L'atelier et le domicile du photographe sont parfois réunis dans un même bâtiment ou dissociés dans la même rue mais dans les deux cas, ils peuvent afficher un numéro différent. Un même photographe occupe parfois également deux ateliers situés dans des rues différentes, un atelier de peinture et un de photographie (comme Antoine Rossi ou Eugène Degand) ou bien deux ateliers consacrés à la photographie (comme Léon Puget).
Toutes ces adresses sont d'ailleurs difficiles à distinguer : seuls les domiciles sont signalés dans les recensements, les listes électorales, les actes d'état civil et les dossiers militaires et seuls les ateliers sont cités au revers des cartons-photos, les guides de voyage et les publicités des journaux. Les listes citées dans les annuaires et les guides restent très incomplètes et peu d'annuaires des années 1860 affichent tout à la fois les adresses des domiciles et les adresses professionnelles.
Une même adresse d'atelier précisée dans des documents contemporains affiche souvent des numéros différents, du fait d'erreur, du type de relevé différent (recensements) ou du décalage temporel (annuaires, listes électorales). A plusieurs années d'intervalle, tout changement de numéro devient de surcroît difficile à interpréter, pouvant aussi bien indiquer une nouvelle numérotation de la rue, qu'un déménagement effectué dans la même rue.
De nombreux éléments sont de plus ambigus. En effet, différents photographes installent leur atelier dans un même bâtiment :
- Lors d'une même période mais sans indication d'étage (Lionel Thierry de Ville d'Avray et Solaris, rue de France, 8, en 1867).
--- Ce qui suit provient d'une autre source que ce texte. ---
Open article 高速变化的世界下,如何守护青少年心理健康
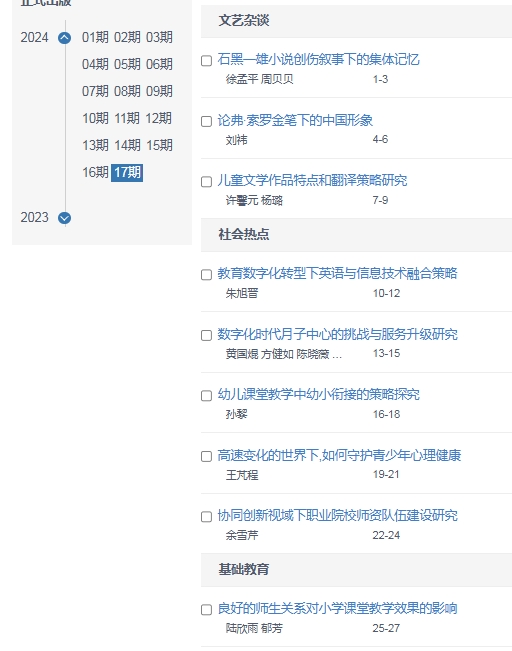This screenshot has width=512, height=651. (339, 455)
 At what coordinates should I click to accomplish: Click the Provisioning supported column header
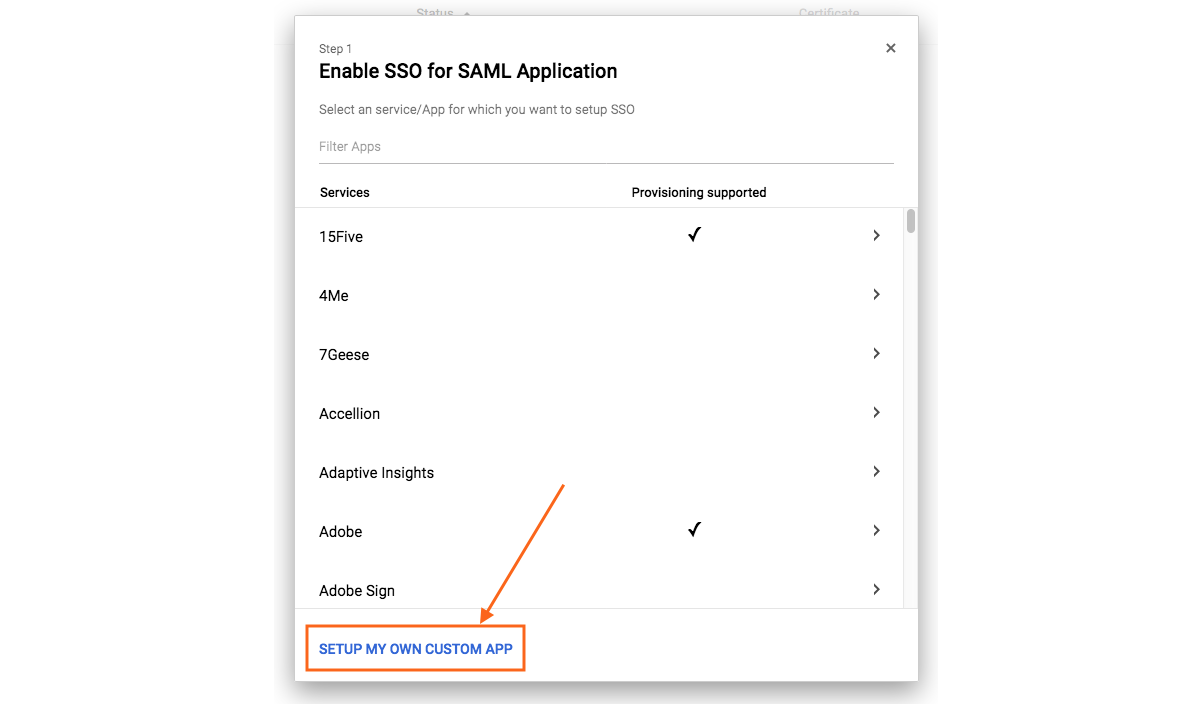coord(698,192)
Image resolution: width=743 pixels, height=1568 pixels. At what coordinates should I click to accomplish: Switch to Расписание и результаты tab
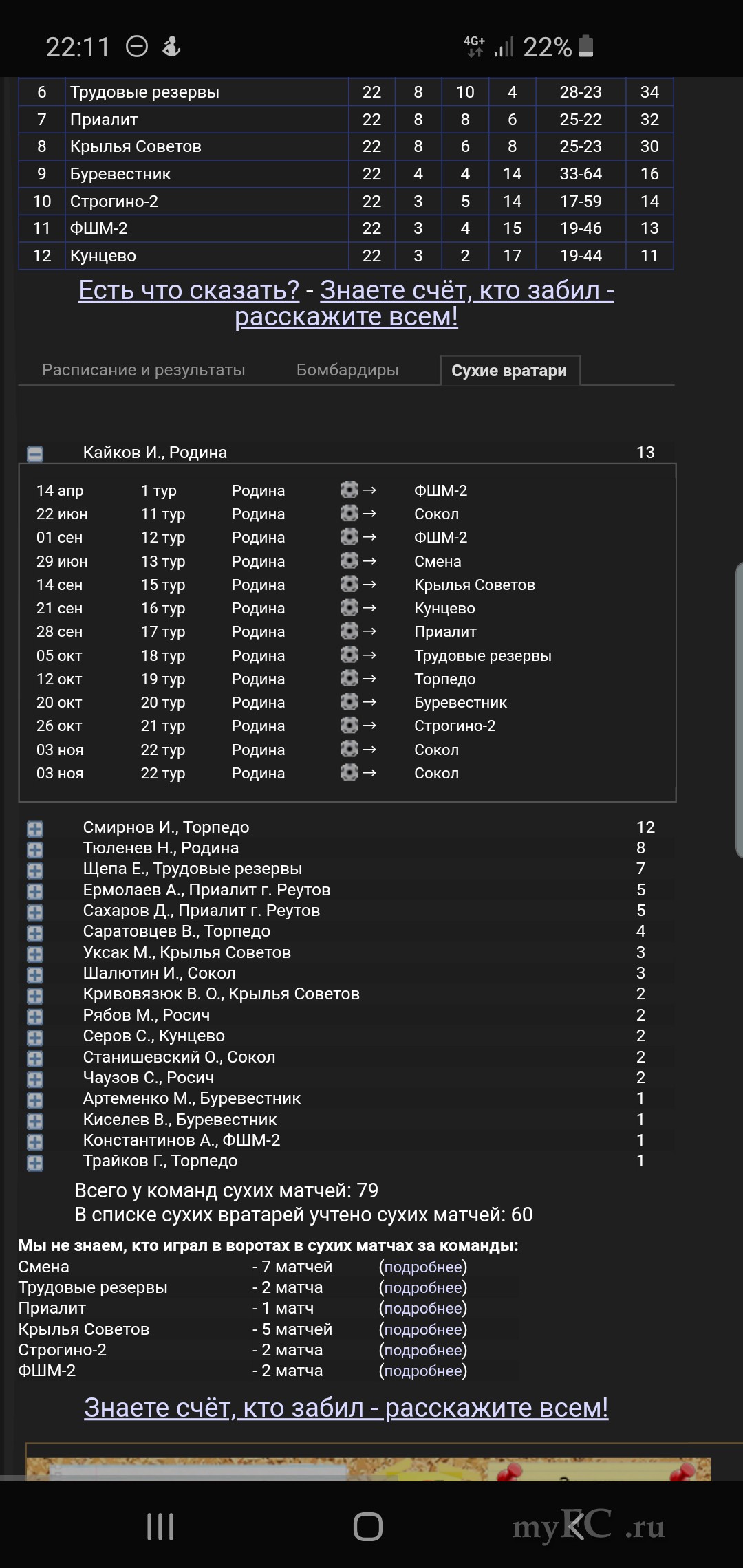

- Lors d'une même période avec des locaux qui semblent différents (Sérène Lemière et Pierre Constant Michel dans la Maison Robiony, place du Jardin public, 4, entre 1864 et 1866).
- Lors d'une même période mais avec deux noms qui peuvent parfois désigner une seule et même personne, comme Antoine Rossi et A. Roche (?), boulevard du Pont-Vieux, 24 en 1869.
- Lors de périodes différentes et dans des locaux sans indication d'étage (Jean Vaglio, Léon Raphaelli et Pierre Constant Michel, rue de la Buffa, 1, respectivement au début, au milieu et à la fin des années 1860).
- Lors de périodes différentes mais dans les mêmes locaux, s'y succédant (cession de l'atelier) ; ainsi, l'adresse "rue Paradis, 2 et rue Masséna, 13", est-elle tout d'abord celle de l'atelier d'Auguste Meurisse en 1864-1865, d'Emile Messy en 1865-1870 et d'Honoré Bonnet à partir de 1870.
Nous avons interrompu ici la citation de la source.